- **Text extract**:
The venison is a simple recipe that takes just two days to prepare and uses my favorite cast iron frying pan. You need to butcher the beast with this dish in mind. Remove the tenderloins but not the backstrap. Split the vertebral column and cut to size. Then either freeze or start the marinade.
Rack Of Venison
Marinade: Place 2-3 tablespoons of olive oil with 3-4 mashed cloves of garlic in the bottom of a dish or large bowl. Liberally salt and pepper both sides of the rack. Place the rack in the dish. Place 2-3 more cloves of sliced garlic and four branches of rosemary over the top of the rack. Pour three to four more tablespoons of olive oil over the rack. Sprinkle some red wine over all of it. Cover and marinate overnight in the refrigerator.
Cooking: In a hot cast iron frying pan, place two tablespoons of olive oil. Sear all sides of the rack until the meat surface is a nice brown. Place the pan in a 375 degree oven for 30 to 40 minutes depending on the size of the rack.

- **Problem A**:
Duplicate every one of the entries that give coordinates for where to click, line for line, and leave the pictures out of your answer.
The entries that come next are unrelated to the venison recipe.

- **Source data**:

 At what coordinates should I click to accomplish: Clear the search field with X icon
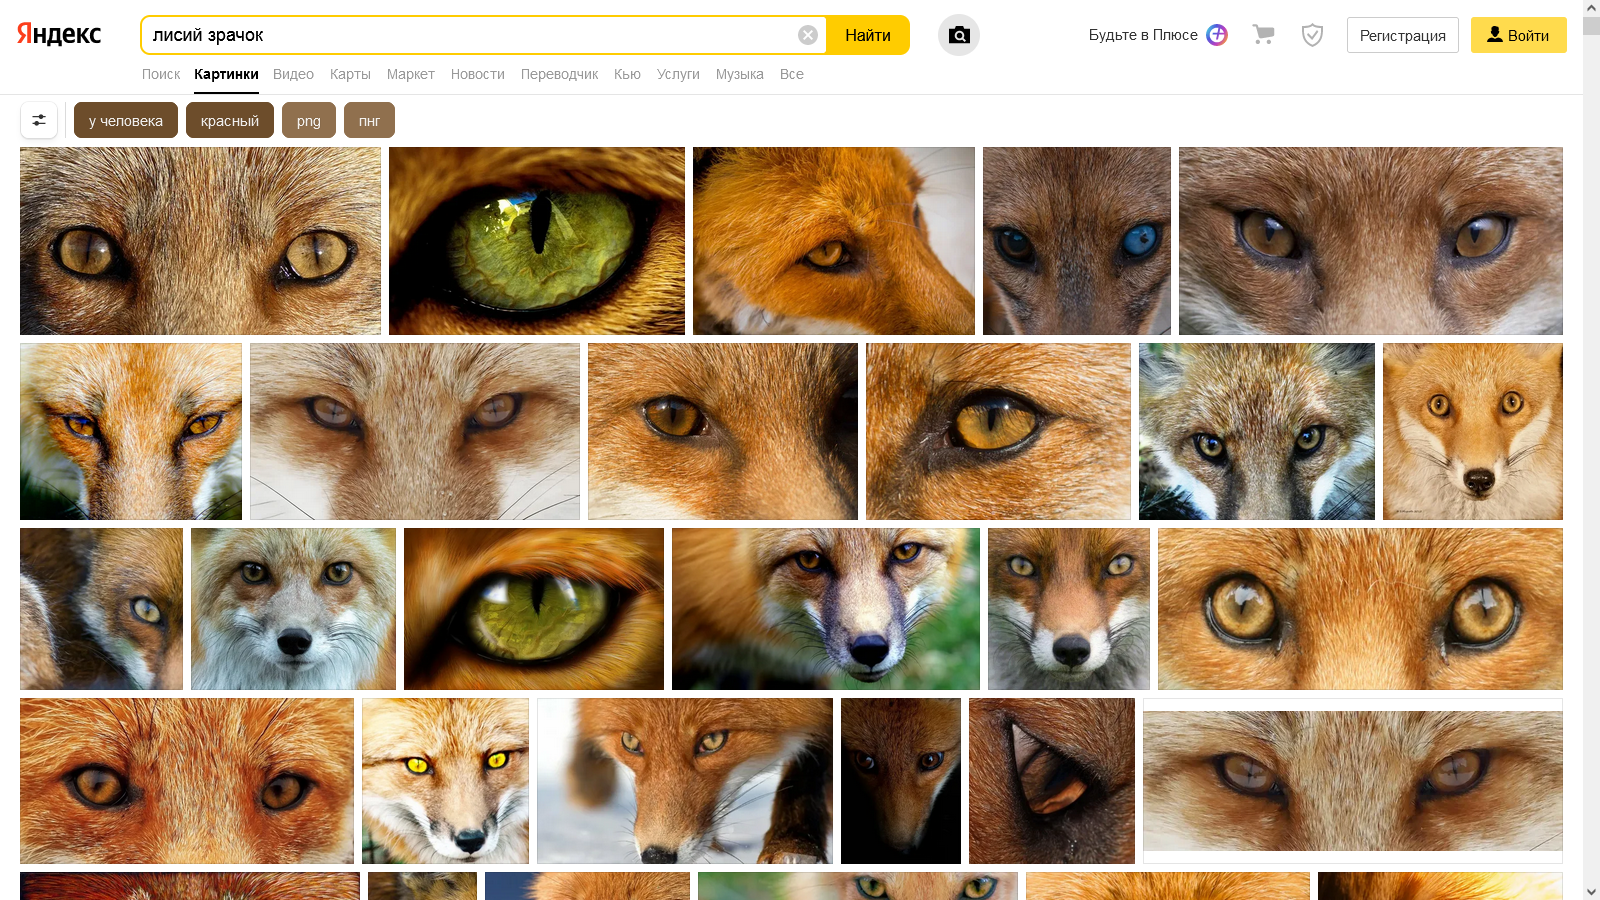(808, 36)
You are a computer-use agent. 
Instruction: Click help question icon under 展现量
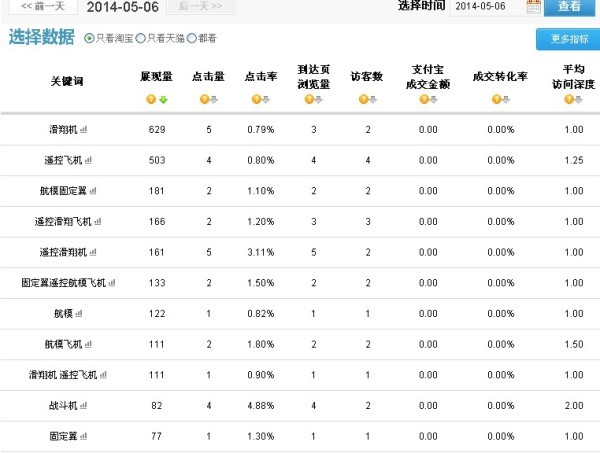pos(150,99)
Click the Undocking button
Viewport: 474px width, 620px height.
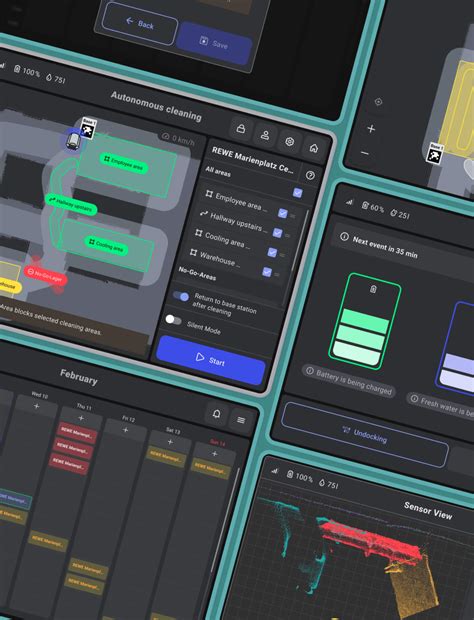click(x=364, y=435)
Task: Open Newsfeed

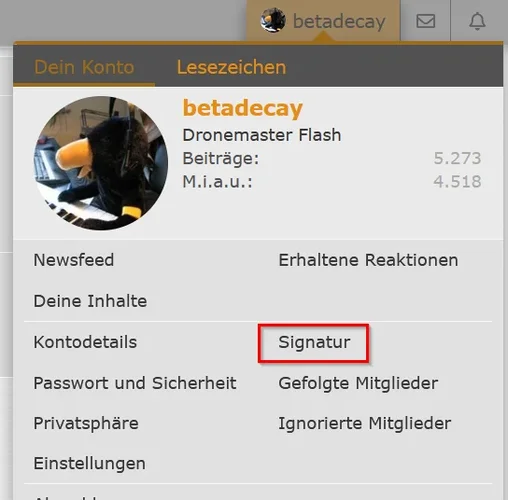Action: [x=74, y=260]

- **Problem B**:
Set down word for word the part of the venison recipe that opens with the words containing "The venison is" and closes with "in the refrigerator.".

- **Exercise solution A**:
 At what coordinates should I click to accomplish: Clear the search field with X icon
(808, 36)
You are a computer-use agent. 
Instruction: Click help question icon under 展现量
pos(150,99)
Click the Undocking button
Viewport: 474px width, 620px height.
click(x=364, y=435)
Task: Open Newsfeed

Action: [x=74, y=260]

- **Exercise solution B**:
The venison is a simple recipe that takes just two days to prepare and uses my favorite cast iron frying pan. You need to butcher the beast with this dish in mind. Remove the tenderloins but not the backstrap. Split the vertebral column and cut to size. Then either freeze or start the marinade.
Rack Of Venison
Marinade: Place 2-3 tablespoons of olive oil with 3-4 mashed cloves of garlic in the bottom of a dish or large bowl. Liberally salt and pepper both sides of the rack. Place the rack in the dish. Place 2-3 more cloves of sliced garlic and four branches of rosemary over the top of the rack. Pour three to four more tablespoons of olive oil over the rack. Sprinkle some red wine over all of it. Cover and marinate overnight in the refrigerator.